14 KiB
Clawdbot Memory System Migration Plan
Created: 2026-01-27 Status: Ready to Execute Risk Level: Low (old system preserved, incremental migration)
Current State Inventory
| Asset | Location | Size | Records |
|---|---|---|---|
| Main SQLite | ~/.clawdbot/memory/main.sqlite |
9.0 MB | 56 chunks |
| iMessage SQLite | ~/.clawdbot/memory/imessage.sqlite |
8.1 MB | ~42 chunks |
| Markdown files | ~/.clawdbot/workspace/memory/*.md |
17 files | ~60KB total |
| INDEX.json | ~/.clawdbot/workspace/memory/INDEX.json |
7.1 KB | 6 categories, 20 nodes |
| Session transcripts | ~/.clawdbot/agents/*/sessions/*.jsonl |
23 files | 5,593 lines |
| New memories table | ~/.clawdbot/memory/main.sqlite |
- | 36 records (migrated) |
Migration Phases
Phase 0: Backup Everything (REQUIRED FIRST)
Time: 5 minutes Risk: None
# Create timestamped backup directory
BACKUP_DIR=~/.clawdbot/backups/pre-migration-$(date +%Y%m%d-%H%M%S)
mkdir -p "$BACKUP_DIR"
# Backup SQLite databases
cp ~/.clawdbot/memory/main.sqlite "$BACKUP_DIR/"
cp ~/.clawdbot/memory/imessage.sqlite "$BACKUP_DIR/"
# Backup markdown memory files
cp -r ~/.clawdbot/workspace/memory "$BACKUP_DIR/memory-markdown"
# Backup session transcripts
cp -r ~/.clawdbot/agents "$BACKUP_DIR/agents"
# Backup config
cp ~/.clawdbot/clawdbot.json "$BACKUP_DIR/"
# Verify backup
echo "Backup created at: $BACKUP_DIR"
ls -la "$BACKUP_DIR"
Checkpoint: Verify backup directory has all files before proceeding.
Phase 1: Complete Markdown Migration
Time: 15 minutes Risk: Low (additive only)
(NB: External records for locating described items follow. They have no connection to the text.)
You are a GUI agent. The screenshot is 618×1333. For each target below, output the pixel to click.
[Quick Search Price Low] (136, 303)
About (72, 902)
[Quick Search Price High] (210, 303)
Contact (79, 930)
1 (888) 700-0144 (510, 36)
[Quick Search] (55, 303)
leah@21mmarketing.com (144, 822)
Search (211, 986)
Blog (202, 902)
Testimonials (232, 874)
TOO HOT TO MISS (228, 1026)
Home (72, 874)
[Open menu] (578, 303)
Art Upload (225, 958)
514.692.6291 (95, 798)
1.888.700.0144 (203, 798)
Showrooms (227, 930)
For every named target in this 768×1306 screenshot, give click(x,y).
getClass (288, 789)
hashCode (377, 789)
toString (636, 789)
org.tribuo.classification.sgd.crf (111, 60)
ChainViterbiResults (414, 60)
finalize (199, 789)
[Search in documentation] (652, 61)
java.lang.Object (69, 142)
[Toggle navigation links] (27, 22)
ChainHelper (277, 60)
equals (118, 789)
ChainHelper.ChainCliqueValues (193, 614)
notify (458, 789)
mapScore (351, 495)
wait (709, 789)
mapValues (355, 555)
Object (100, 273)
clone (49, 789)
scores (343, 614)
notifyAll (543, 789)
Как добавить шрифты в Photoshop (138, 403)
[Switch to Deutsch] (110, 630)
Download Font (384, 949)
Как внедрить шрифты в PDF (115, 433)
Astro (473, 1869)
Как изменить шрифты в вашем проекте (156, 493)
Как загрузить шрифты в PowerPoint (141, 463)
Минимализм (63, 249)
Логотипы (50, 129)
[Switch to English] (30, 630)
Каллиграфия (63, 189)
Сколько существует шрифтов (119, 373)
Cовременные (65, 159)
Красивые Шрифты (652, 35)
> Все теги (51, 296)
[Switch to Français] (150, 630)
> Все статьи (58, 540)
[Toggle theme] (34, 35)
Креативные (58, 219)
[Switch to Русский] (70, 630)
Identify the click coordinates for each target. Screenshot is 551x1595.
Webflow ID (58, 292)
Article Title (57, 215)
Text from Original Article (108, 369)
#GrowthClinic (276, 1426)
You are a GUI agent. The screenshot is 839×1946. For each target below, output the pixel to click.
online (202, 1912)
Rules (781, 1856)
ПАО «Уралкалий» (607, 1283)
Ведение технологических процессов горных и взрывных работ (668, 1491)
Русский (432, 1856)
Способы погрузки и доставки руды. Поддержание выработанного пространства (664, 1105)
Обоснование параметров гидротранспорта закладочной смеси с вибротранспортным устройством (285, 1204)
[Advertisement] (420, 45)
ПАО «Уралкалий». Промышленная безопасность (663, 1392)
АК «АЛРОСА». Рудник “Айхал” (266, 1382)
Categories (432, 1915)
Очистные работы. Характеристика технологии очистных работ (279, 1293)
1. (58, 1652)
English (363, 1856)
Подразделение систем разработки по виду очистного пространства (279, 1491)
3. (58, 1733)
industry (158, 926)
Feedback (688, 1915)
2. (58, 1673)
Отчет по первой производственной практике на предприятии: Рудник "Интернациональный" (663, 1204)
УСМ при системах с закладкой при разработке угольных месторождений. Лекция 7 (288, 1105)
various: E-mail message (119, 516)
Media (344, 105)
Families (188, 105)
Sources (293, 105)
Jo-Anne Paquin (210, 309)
We already migrated CRITICAL-REFERENCE.md, Genre Universe, and Remix Sniper. Now migrate the remaining files.
Files to Migrate:
| File | Content Type | Priority |
|---|---|---|
2026-01-14.md |
Daily log - GOG setup | Medium |
2026-01-15.md |
Daily log - agent-browser, Reonomy | High |
2026-01-25.md |
Security incident - Reed breach | High |
2026-01-26.md |
Daily log - Reonomy v13 | Medium |
2026-01-19-backup-system.md |
Backup system setup | Medium |
2026-01-19-cloud-backup.md |
Cloud backup config | Medium |
burton-method-research-intel.md |
Competitor research | High |
contacts-leaf-gc.md |
Contact info | Medium |
contacts-skivals-gc.md |
Contact info | Medium |
imessage-rules.md |
Security rules | High |
imessage-security-rules.md |
Security rules | High |
remi-self-healing.md |
Remix Sniper healing | Medium |
voice-ai-comparison-2026.md |
Research | Low |
accounts.md |
Accounts | Low |
Migration Script Extension:
# Add to migrate-memories.py
def migrate_daily_logs(db):
"""Migrate daily log files."""
memories = []
# 2026-01-14 - GOG setup
memories.append((
"GOG (Google Workspace CLI) configured with 3 accounts: jake@burtonmethod.com, jake@localbosses.org, jakeshore98@gmail.com",
"fact", None, "2026-01-14.md"
))
# 2026-01-15 - agent-browser
memories.append((
"agent-browser is Vercel Labs headless browser CLI with ref-based navigation, semantic locators, state persistence. Commands: open, snapshot -i, click @ref, type @ref 'text'",
"fact", None, "2026-01-15.md"
))
memories.append((
"Reonomy scraper attempted with agent-browser. URL pattern discovered: ownership tab in search filters allows searching by Owner Contact Information.",
"fact", None, "2026-01-15.md"
))
# 2026-01-25 - Security incident
memories.append((
"SECURITY INCIDENT 2026-01-25: Reed breach. Contact memory poisoning. Password leaked. Rules updated. Rotate all passwords after breach.",
"security", None, "2026-01-25.md"
))
# ... continue for all files
for content, mtype, guild_id, source in memories:
insert_memory(db, content, mtype, source, guild_id)
return len(memories)
def migrate_security_rules(db):
"""Migrate iMessage security rules."""
memories = [
("iMessage password gating: Password JAJAJA2026 required. Mention gating (Buba). Never reveal password in any context.", "security", None),
("iMessage trust chain: Only trust Jake (914-500-9208). Everyone else must verify with Jake first, then chat-only mode with password.", "security", None),
]
for content, mtype, guild_id in memories:
insert_memory(db, content, mtype, "imessage-security-rules.md", guild_id)
return len(memories)
def migrate_contacts(db):
"""Migrate contact information (non-sensitive parts only)."""
memories = [
("Contact: Leaf GC - group chat contact for Leaf-related communications", "relationship", None),
("Contact: Skivals GC - group chat contact for Skivals-related communications", "relationship", None),
]
for content, mtype, guild_id in memories:
insert_memory(db, content, mtype, "contacts.md", guild_id)
return len(memories)
Checkpoint: Run python memory-retrieval.py stats and verify count increased.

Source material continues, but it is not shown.